* Passage *
## BEGIN

# Austin TX -Want to meet at a park and sketch ?



## ShawnB (Dec 25, 2012)

I'm thinking this sort of thing would be perfect. Meet at a park in a central location that we can all get to by bus, or a by bike. 
( I hate buses ! )

No rowdy crowds of people. No pressure to order food like at a restaurant, and absolutely no pressure to make empty conversation - just sketch away !

We don't have to even sit at the same table. We could each sketch something completely different.

Not an artist ? No problem. No one is there to criticize your art anyway.

Anyone interested ?

Think of this as baby steps. This is the first step. 
Giving an online speech in front of around 280+ plus is next. 

We could call ourselves the *A*ustin *A*rea *A*goraphobic *A*rtists *A*ssociation or 'A5'

How nerdy is that, right ?


----------



## ShawnB (Dec 25, 2012)

Wow - that fizzled.


----------



## ShawnB (Dec 25, 2012)

Went down like a lead zeppelin.


----------



## ShawnB (Dec 25, 2012)

Fizzzzzle


----------



## DragnoticChaos4231 (Oct 10, 2012)

I would meet up with you,but sadly I live in Houston-also I'm too young and my parents wouldn't let me hang out with someone they don't know _-_ Wish I could though dude-would enjoy doing that with you


----------



## Ineko (Jan 5, 2014)

I know this is late, but i think this fizzled cause not many probably come to this sub.
Maybe try posting on reddits austinsocialanxiety sub or make a meetup.com group?


----------

## END

* Material provided *
## BEGIN

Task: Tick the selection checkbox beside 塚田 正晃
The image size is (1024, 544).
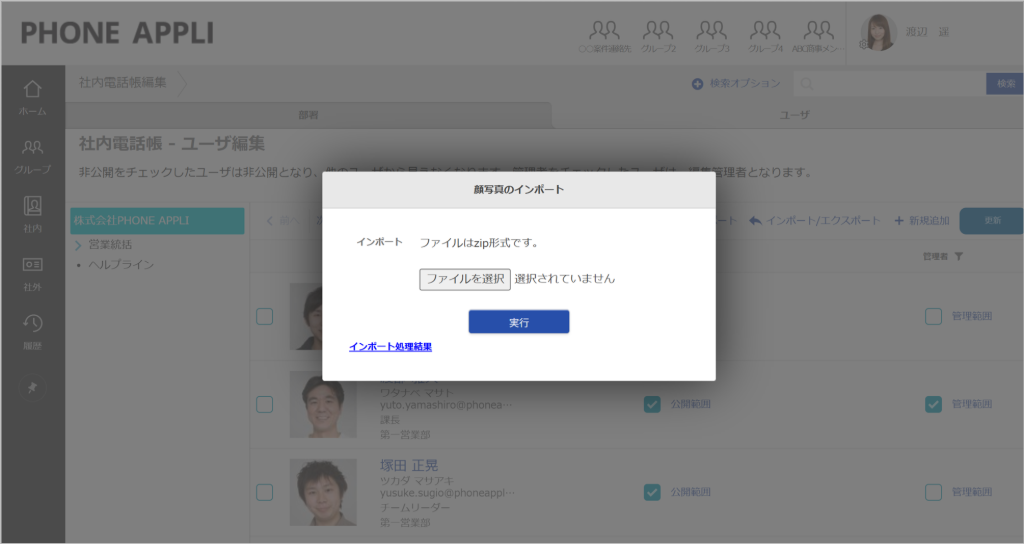Action: 264,492
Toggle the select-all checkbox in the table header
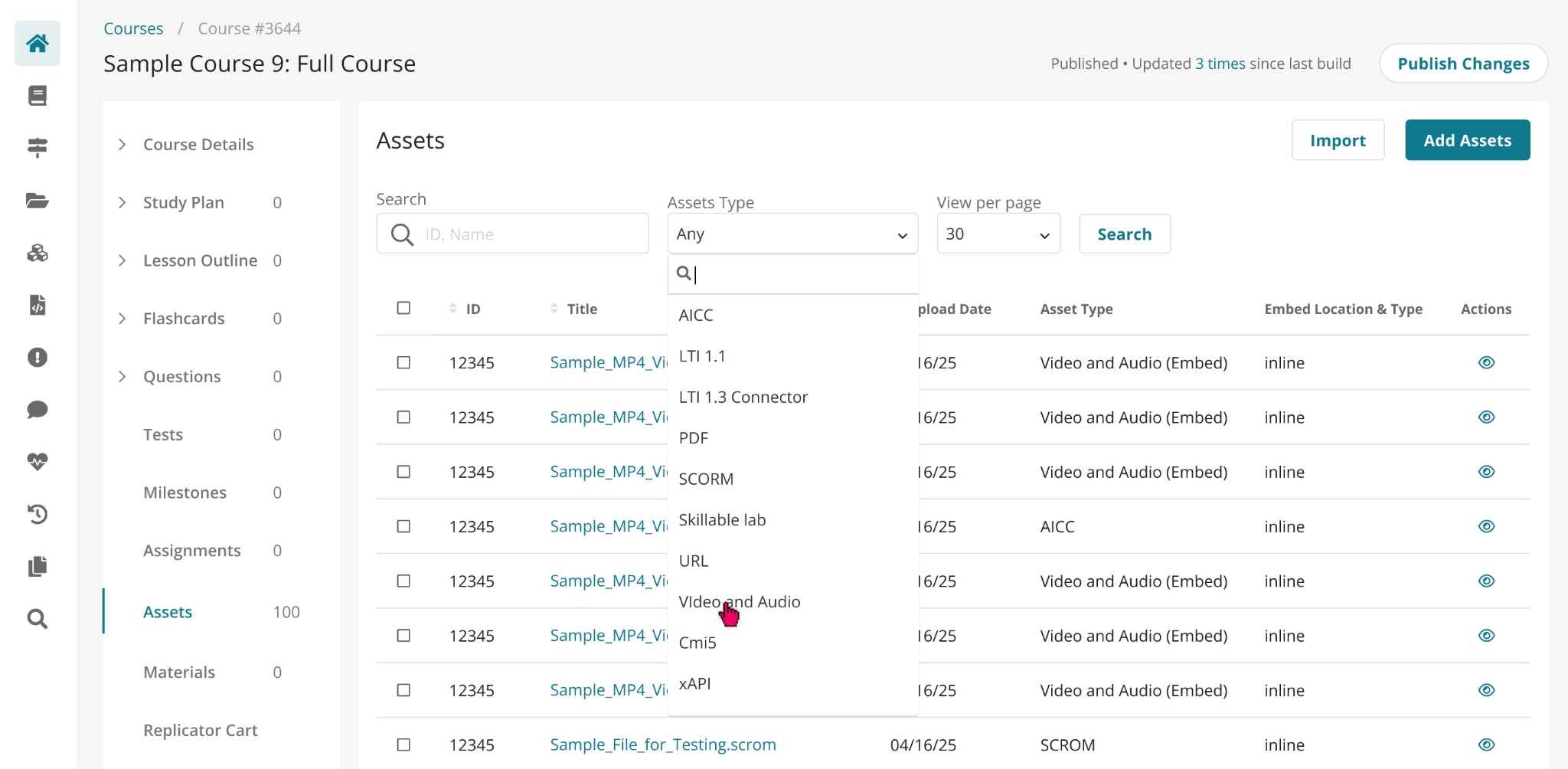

## END

* Set task *
In the sketching meetup thread, what name does ShawnB suggest for the group? The data stand apart from the sketching meetup thread and are unrelated to it.

* Solution *
The Austin Area Agoraphobic Artists Association, or "A5"